# PROVIDED DATA

━━━━━━━━━━━━━━━━━━━━━━━━━━━━━━

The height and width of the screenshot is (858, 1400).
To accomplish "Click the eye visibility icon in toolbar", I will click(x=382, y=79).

━━━━━━━━━━━━━━━━━━━━━━━━━━━━━━

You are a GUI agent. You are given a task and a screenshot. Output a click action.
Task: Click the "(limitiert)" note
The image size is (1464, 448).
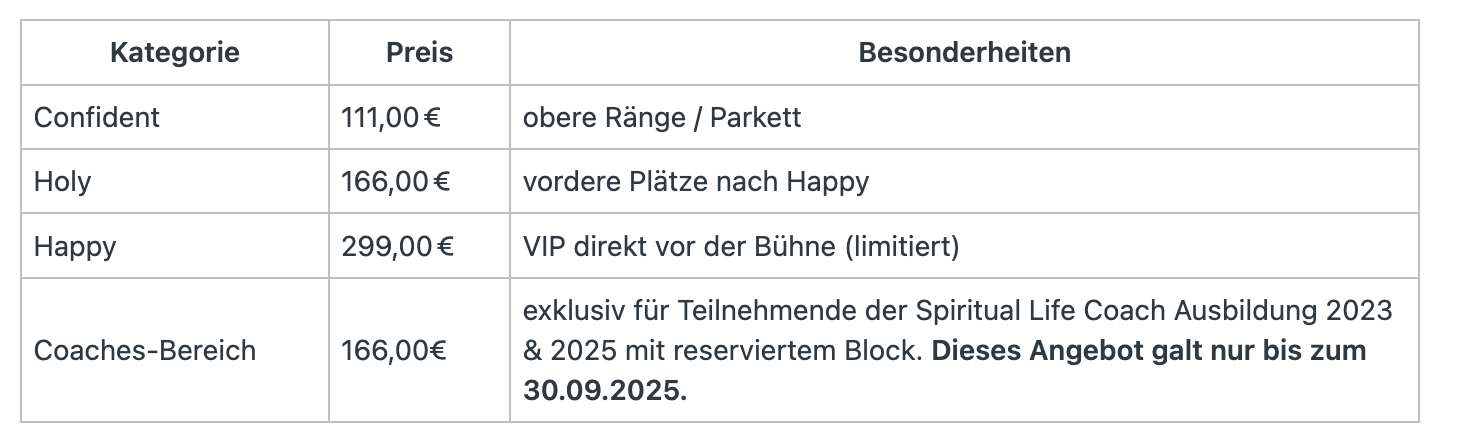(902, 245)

━━━━━━━━━━━━━━━━━━━━━━━━━━━━━━

# SHORT TASK
Please convert everything in the data above from the line containing "The height and" down to the line containing "will click(x=382, y=79).", both included, into a JSON list of strings with one string per line and blank lines left out.

# RESPONSE FOR THIS EXERCISE
[
  "The height and width of the screenshot is (858, 1400).",
  "To accomplish \"Click the eye visibility icon in toolbar\", I will click(x=382, y=79)."
]